*ACTIVITY*: Could you copy every record exactly as it appears?

# # #

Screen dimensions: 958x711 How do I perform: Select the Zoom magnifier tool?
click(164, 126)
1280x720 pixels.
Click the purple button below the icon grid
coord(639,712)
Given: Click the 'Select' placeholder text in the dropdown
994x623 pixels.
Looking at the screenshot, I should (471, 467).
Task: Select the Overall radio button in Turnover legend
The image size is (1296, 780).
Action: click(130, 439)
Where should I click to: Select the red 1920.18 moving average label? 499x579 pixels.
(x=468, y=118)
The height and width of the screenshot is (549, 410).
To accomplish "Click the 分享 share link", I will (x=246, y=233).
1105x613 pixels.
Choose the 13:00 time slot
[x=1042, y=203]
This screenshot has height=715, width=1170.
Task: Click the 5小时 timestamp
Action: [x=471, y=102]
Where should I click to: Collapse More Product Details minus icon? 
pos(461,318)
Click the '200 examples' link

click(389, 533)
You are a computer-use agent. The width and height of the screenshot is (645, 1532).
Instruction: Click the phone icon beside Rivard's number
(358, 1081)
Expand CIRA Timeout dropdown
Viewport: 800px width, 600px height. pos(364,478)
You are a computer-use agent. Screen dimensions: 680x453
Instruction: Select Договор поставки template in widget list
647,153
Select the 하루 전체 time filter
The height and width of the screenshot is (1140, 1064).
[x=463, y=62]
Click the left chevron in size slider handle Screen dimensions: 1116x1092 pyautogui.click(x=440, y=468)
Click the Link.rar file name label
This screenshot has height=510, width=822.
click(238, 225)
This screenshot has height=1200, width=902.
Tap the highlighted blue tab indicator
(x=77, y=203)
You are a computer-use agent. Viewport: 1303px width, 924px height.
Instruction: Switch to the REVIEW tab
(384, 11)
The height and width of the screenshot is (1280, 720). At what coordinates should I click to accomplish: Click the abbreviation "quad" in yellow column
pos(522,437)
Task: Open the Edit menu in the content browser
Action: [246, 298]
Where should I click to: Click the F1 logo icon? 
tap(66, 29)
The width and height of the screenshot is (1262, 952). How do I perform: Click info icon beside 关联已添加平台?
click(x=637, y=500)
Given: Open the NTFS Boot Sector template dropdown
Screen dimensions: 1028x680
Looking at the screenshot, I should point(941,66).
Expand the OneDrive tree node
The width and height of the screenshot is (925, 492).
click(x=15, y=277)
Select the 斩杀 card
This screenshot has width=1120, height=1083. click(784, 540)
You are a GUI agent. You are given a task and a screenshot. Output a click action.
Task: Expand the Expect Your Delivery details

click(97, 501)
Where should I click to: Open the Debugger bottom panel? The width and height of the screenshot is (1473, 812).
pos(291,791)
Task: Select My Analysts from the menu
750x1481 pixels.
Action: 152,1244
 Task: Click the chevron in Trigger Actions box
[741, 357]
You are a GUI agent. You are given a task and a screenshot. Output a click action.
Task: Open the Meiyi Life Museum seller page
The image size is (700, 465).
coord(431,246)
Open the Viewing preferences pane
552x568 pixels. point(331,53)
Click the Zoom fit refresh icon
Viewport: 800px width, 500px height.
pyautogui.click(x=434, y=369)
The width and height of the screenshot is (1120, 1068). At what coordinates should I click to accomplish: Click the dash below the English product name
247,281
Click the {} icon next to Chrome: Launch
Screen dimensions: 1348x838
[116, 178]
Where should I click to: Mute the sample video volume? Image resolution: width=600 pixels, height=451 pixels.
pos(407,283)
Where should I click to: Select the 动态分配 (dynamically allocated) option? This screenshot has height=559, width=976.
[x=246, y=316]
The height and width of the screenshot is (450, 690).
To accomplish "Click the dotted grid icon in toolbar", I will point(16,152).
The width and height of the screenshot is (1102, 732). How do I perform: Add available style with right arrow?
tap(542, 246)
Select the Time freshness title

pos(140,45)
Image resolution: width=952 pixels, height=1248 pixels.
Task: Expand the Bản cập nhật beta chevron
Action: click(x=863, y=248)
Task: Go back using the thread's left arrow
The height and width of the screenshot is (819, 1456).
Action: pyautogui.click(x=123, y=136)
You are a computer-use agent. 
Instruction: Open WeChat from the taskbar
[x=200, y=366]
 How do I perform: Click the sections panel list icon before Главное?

# # #

*OUTPUT OF THE EXERCISE*:
Screen dimensions: 958x711 How do I perform: Select the Zoom magnifier tool?
click(164, 126)
1280x720 pixels.
Click the purple button below the icon grid
coord(639,712)
Given: Click the 'Select' placeholder text in the dropdown
994x623 pixels.
Looking at the screenshot, I should (471, 467).
Task: Select the Overall radio button in Turnover legend
The image size is (1296, 780).
Action: click(130, 439)
Where should I click to: Select the red 1920.18 moving average label? 499x579 pixels.
(x=468, y=118)
The height and width of the screenshot is (549, 410).
To accomplish "Click the 分享 share link", I will (x=246, y=233).
1105x613 pixels.
Choose the 13:00 time slot
[x=1042, y=203]
This screenshot has height=715, width=1170.
Task: Click the 5小时 timestamp
Action: [x=471, y=102]
Where should I click to: Collapse More Product Details minus icon? 
pos(461,318)
Click the '200 examples' link

click(389, 533)
You are a computer-use agent. The width and height of the screenshot is (645, 1532).
Instruction: Click the phone icon beside Rivard's number
(358, 1081)
Expand CIRA Timeout dropdown
Viewport: 800px width, 600px height. pos(364,478)
You are a computer-use agent. Screen dimensions: 680x453
Instruction: Select Договор поставки template in widget list
647,153
Select the 하루 전체 time filter
The height and width of the screenshot is (1140, 1064).
[x=463, y=62]
Click the left chevron in size slider handle Screen dimensions: 1116x1092 pyautogui.click(x=440, y=468)
Click the Link.rar file name label
This screenshot has height=510, width=822.
click(238, 225)
This screenshot has height=1200, width=902.
Tap the highlighted blue tab indicator
(x=77, y=203)
You are a computer-use agent. Viewport: 1303px width, 924px height.
Instruction: Switch to the REVIEW tab
(384, 11)
The height and width of the screenshot is (1280, 720). At what coordinates should I click to accomplish: Click the abbreviation "quad" in yellow column
pos(522,437)
Task: Open the Edit menu in the content browser
Action: [246, 298]
Where should I click to: Click the F1 logo icon? 
tap(66, 29)
The width and height of the screenshot is (1262, 952). How do I perform: Click info icon beside 关联已添加平台?
click(x=637, y=500)
Given: Open the NTFS Boot Sector template dropdown
Screen dimensions: 1028x680
Looking at the screenshot, I should point(941,66).
Expand the OneDrive tree node
The width and height of the screenshot is (925, 492).
click(x=15, y=277)
Select the 斩杀 card
This screenshot has width=1120, height=1083. click(784, 540)
You are a GUI agent. You are given a task and a screenshot. Output a click action.
Task: Expand the Expect Your Delivery details

click(97, 501)
Where should I click to: Open the Debugger bottom panel? The width and height of the screenshot is (1473, 812).
pos(291,791)
Task: Select My Analysts from the menu
750x1481 pixels.
Action: 152,1244
 Task: Click the chevron in Trigger Actions box
[741, 357]
You are a GUI agent. You are given a task and a screenshot. Output a click action.
Task: Open the Meiyi Life Museum seller page
The image size is (700, 465).
coord(431,246)
Open the Viewing preferences pane
552x568 pixels. point(331,53)
Click the Zoom fit refresh icon
Viewport: 800px width, 500px height.
pyautogui.click(x=434, y=369)
The width and height of the screenshot is (1120, 1068). At what coordinates should I click to accomplish: Click the dash below the English product name
247,281
Click the {} icon next to Chrome: Launch
Screen dimensions: 1348x838
[116, 178]
Where should I click to: Mute the sample video volume? Image resolution: width=600 pixels, height=451 pixels.
pos(407,283)
Where should I click to: Select the 动态分配 (dynamically allocated) option? This screenshot has height=559, width=976.
[x=246, y=316]
The height and width of the screenshot is (450, 690).
To accomplish "Click the dotted grid icon in toolbar", I will point(16,152).
The width and height of the screenshot is (1102, 732). How do I perform: Add available style with right arrow?
tap(542, 246)
Select the Time freshness title

pos(140,45)
Image resolution: width=952 pixels, height=1248 pixels.
Task: Expand the Bản cập nhật beta chevron
Action: click(x=863, y=248)
Task: Go back using the thread's left arrow
The height and width of the screenshot is (819, 1456).
Action: pyautogui.click(x=123, y=136)
You are a computer-use agent. 
Instruction: Open WeChat from the taskbar
[x=200, y=366]
 How do I perform: Click the sections panel list icon before Главное?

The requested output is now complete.